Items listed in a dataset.
****

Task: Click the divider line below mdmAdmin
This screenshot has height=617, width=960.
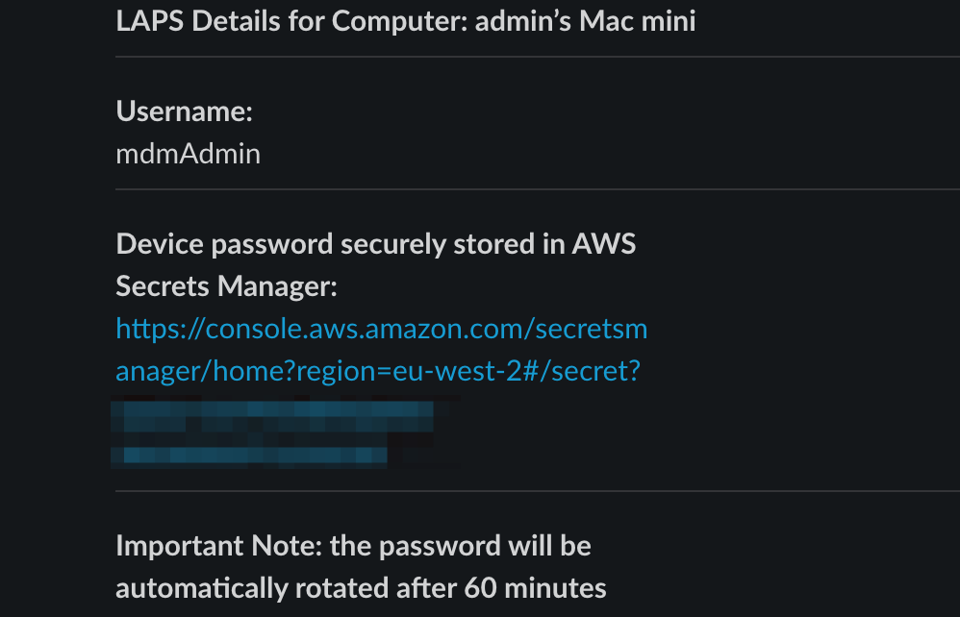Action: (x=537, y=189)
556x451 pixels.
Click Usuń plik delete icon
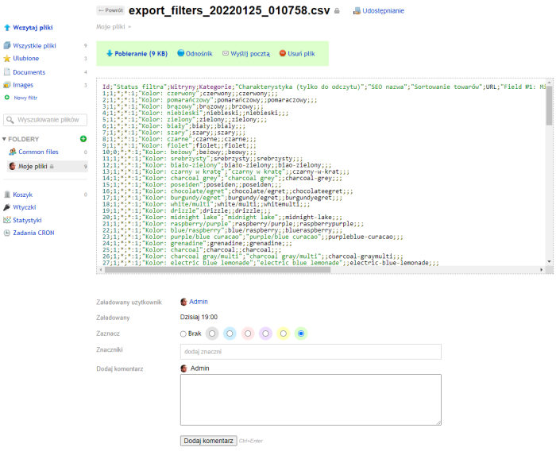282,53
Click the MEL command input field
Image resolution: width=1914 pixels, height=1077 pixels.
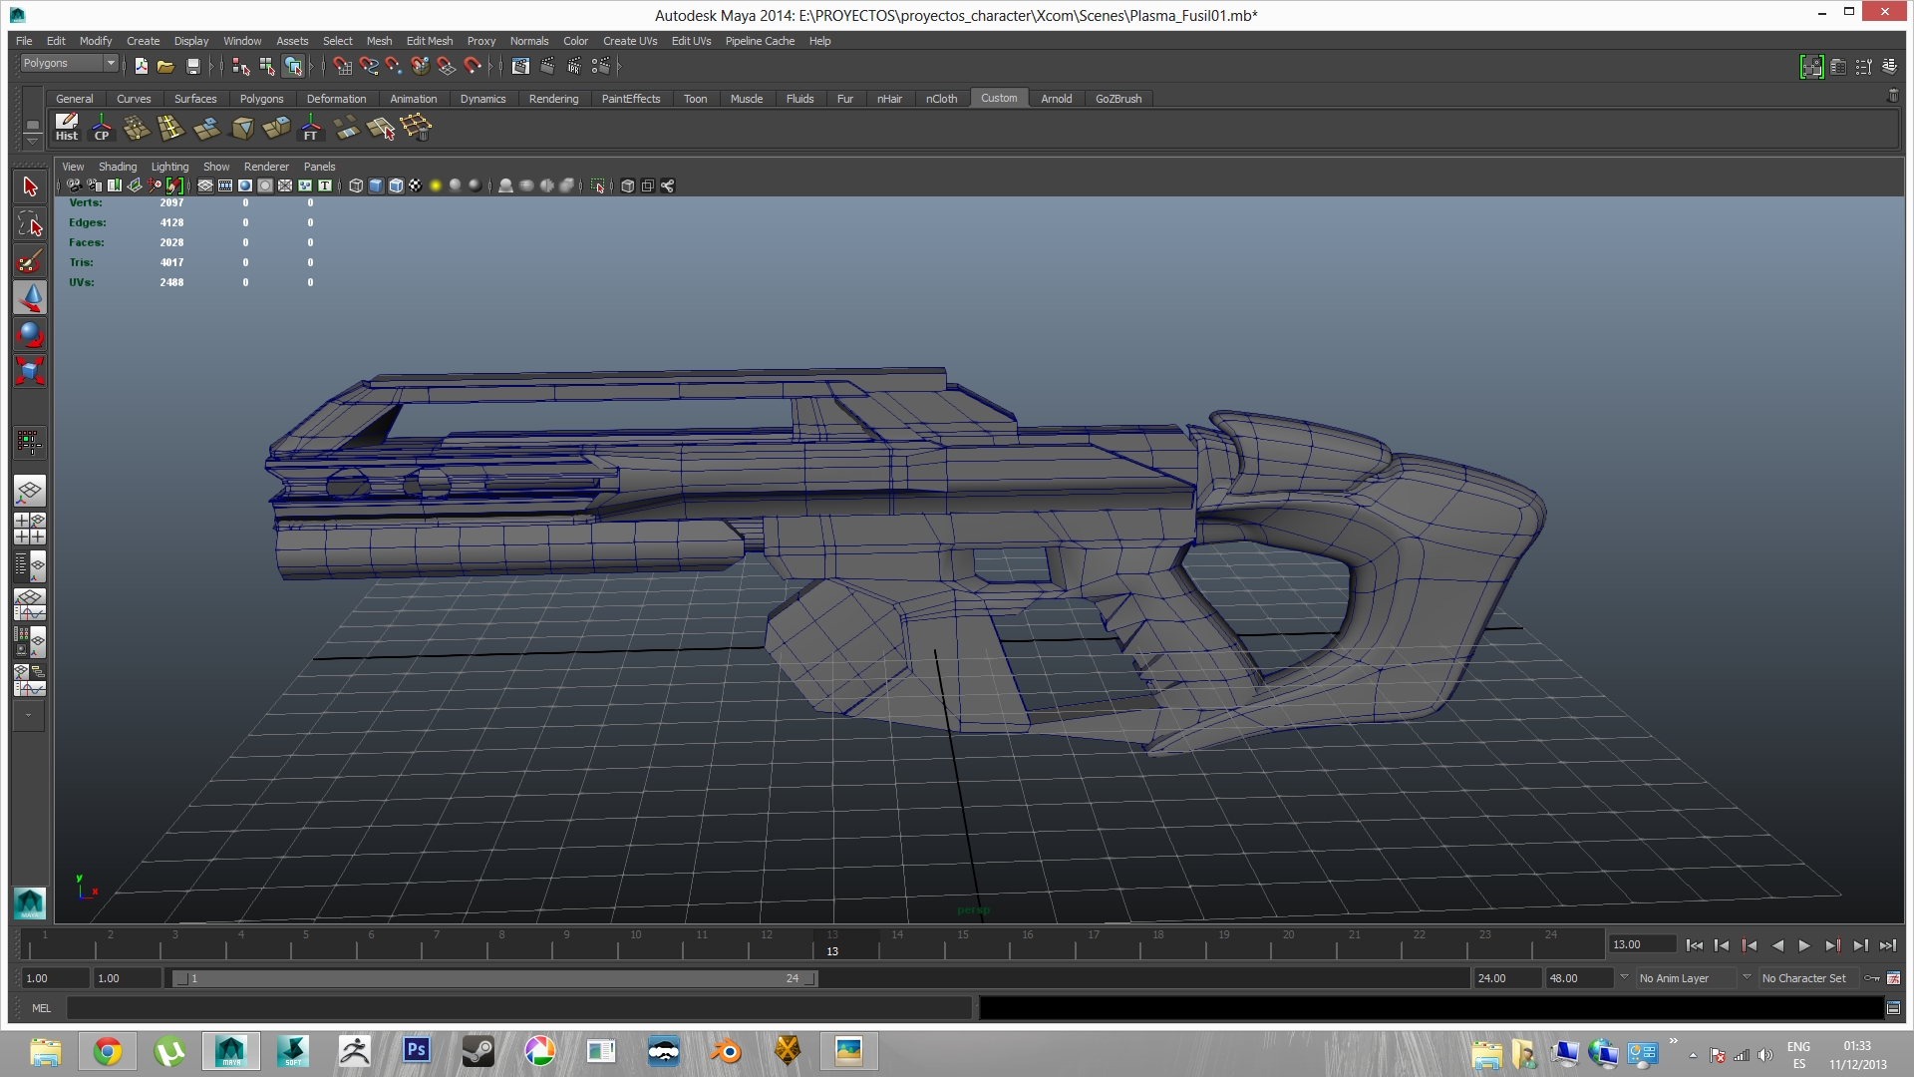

****

YOUR INSTRUCTIONS. Lay out every line of the rows above as a Markdown table with the columns No. and Text, numbering the lines and skipping blank ones. Leave the pictures out of the table.

FULL RESPONSE.
| No. | Text |
|---|---|
| 1 | Task: Click the divider line below mdmAdmin |
| 2 | This screenshot has height=617, width=960. |
| 3 | Action: (x=537, y=189) |
| 4 | 556x451 pixels. |
| 5 | Click Usuń plik delete icon |
| 6 | 282,53 |
| 7 | Click the MEL command input field |
| 8 | Image resolution: width=1914 pixels, height=1077 pixels. |